---------- ENTRIES SHOWN

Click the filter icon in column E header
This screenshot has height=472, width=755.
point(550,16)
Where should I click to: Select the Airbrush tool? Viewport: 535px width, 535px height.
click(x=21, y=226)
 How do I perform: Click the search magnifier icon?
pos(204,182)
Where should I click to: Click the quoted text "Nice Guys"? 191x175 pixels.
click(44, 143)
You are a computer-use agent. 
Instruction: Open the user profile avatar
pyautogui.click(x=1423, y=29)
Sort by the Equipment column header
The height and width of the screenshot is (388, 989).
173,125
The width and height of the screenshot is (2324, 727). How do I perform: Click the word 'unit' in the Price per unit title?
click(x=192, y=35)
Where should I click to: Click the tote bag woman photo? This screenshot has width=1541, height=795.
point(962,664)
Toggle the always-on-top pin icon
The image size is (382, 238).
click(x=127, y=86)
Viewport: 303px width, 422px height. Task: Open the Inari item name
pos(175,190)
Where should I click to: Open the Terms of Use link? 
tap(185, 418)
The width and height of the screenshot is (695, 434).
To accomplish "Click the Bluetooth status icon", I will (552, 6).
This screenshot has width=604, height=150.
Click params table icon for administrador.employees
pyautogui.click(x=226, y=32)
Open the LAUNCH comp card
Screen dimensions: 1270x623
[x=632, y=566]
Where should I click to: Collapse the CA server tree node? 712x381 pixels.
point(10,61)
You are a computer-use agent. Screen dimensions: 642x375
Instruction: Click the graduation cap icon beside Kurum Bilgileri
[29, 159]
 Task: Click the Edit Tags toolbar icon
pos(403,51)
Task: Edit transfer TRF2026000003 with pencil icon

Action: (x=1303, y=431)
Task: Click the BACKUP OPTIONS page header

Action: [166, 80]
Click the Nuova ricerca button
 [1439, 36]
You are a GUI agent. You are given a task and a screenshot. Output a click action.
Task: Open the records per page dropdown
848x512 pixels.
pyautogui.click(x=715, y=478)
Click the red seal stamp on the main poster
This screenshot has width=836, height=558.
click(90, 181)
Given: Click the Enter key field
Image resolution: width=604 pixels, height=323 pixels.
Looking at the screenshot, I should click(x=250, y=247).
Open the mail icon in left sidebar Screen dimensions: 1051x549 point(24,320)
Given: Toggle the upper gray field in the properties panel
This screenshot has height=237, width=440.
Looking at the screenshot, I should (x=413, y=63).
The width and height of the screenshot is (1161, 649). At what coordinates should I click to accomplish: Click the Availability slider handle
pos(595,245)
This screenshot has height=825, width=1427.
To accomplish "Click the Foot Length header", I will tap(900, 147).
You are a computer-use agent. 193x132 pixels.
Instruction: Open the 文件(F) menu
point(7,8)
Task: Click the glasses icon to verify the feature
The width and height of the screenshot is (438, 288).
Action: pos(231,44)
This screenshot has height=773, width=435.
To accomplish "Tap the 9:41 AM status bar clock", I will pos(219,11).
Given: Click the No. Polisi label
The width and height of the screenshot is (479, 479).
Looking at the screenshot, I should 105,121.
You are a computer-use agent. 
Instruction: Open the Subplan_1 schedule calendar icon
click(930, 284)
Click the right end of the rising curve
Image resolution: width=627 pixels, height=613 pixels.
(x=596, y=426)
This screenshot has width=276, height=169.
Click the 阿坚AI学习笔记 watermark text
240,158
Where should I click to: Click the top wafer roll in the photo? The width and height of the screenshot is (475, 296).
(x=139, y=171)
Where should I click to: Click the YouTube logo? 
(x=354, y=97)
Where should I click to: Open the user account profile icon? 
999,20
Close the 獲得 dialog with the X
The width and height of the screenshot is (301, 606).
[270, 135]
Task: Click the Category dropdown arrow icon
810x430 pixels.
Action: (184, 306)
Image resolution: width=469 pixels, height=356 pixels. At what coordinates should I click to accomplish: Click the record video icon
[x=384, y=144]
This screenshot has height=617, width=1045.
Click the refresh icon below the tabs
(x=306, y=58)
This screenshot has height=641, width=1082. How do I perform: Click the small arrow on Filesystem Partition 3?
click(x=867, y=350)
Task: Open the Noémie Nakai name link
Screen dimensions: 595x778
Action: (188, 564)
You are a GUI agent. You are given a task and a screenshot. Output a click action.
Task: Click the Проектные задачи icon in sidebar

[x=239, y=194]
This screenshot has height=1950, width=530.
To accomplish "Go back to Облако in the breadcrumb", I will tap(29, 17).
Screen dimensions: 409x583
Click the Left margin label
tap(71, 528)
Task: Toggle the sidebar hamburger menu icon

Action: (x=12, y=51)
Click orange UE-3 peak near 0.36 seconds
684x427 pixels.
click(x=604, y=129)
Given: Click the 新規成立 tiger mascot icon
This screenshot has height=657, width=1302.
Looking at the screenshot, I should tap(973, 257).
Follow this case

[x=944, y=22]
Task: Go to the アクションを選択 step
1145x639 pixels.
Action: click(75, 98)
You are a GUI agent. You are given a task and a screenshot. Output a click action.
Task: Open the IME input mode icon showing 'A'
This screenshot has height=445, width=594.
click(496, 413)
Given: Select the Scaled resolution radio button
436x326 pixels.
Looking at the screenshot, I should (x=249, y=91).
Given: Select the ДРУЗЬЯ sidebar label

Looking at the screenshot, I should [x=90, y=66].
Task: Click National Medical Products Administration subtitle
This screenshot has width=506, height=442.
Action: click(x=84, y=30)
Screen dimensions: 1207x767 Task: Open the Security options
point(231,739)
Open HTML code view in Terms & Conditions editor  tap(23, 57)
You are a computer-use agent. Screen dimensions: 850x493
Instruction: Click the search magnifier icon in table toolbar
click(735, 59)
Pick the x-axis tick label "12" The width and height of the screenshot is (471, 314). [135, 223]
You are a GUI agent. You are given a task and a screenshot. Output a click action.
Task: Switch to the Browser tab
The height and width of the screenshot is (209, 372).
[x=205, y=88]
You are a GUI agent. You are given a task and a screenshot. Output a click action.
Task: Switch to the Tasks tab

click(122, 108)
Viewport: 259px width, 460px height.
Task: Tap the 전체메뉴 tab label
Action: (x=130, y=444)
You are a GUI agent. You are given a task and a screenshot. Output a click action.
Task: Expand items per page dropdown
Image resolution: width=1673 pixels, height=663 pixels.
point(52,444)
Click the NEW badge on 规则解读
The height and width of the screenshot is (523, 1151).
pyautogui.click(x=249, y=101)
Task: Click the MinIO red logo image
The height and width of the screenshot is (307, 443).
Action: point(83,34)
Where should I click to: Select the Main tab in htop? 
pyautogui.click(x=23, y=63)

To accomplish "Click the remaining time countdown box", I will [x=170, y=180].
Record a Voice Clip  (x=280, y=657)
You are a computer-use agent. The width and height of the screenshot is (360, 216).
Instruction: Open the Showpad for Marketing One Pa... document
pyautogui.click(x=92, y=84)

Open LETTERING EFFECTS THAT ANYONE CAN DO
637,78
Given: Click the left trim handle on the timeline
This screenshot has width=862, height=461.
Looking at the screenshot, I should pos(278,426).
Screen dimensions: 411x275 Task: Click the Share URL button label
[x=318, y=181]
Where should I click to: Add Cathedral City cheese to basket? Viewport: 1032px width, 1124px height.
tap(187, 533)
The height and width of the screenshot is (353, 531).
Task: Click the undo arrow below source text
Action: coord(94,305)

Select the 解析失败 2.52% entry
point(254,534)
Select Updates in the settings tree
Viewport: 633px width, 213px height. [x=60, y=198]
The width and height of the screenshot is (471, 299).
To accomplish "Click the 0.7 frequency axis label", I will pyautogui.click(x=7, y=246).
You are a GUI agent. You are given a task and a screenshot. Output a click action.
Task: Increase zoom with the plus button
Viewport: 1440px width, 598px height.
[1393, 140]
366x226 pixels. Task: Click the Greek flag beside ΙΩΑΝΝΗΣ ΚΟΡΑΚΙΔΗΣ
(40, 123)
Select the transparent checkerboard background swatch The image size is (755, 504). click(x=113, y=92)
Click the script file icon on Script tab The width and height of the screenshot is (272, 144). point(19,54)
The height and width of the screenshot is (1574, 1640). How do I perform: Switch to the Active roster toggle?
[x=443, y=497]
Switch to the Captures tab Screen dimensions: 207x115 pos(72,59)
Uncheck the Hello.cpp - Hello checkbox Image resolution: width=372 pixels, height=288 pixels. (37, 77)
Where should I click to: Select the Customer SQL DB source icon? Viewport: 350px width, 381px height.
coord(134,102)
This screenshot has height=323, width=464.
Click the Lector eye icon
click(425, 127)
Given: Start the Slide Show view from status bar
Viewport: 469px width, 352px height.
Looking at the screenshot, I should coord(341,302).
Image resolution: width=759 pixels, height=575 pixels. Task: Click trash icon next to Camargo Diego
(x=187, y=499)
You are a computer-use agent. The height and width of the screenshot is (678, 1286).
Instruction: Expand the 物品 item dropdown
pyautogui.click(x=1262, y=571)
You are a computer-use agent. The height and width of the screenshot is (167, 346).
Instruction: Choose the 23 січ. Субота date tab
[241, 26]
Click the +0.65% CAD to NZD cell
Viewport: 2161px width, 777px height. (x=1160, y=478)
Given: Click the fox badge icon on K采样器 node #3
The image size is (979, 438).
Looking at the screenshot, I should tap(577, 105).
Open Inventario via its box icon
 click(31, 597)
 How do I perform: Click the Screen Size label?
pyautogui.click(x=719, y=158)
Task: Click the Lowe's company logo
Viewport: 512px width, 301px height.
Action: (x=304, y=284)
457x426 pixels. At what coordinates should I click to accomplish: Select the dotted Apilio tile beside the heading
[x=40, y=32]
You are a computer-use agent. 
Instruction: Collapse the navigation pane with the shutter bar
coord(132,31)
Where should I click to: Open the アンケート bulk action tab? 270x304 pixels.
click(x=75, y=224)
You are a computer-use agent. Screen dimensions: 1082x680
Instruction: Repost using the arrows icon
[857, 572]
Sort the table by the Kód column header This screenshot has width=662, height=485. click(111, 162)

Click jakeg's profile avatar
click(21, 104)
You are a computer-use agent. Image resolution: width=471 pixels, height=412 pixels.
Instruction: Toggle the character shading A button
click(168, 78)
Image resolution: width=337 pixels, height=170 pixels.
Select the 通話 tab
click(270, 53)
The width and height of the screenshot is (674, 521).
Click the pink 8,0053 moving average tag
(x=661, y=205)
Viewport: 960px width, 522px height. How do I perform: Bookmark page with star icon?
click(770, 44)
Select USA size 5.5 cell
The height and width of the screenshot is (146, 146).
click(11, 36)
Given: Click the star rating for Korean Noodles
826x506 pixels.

--------------------

ACTIVITY.
Restate word for word the entries above, starting at the line with "Where should I click to: Select the Airbrush" and ending at the line with "Sort by the Equipment column header", inclusive, and no others.

ANSWER SPACE.
Where should I click to: Select the Airbrush tool? Viewport: 535px width, 535px height.
click(x=21, y=226)
 How do I perform: Click the search magnifier icon?
pos(204,182)
Where should I click to: Click the quoted text "Nice Guys"? 191x175 pixels.
click(44, 143)
You are a computer-use agent. 
Instruction: Open the user profile avatar
pyautogui.click(x=1423, y=29)
Sort by the Equipment column header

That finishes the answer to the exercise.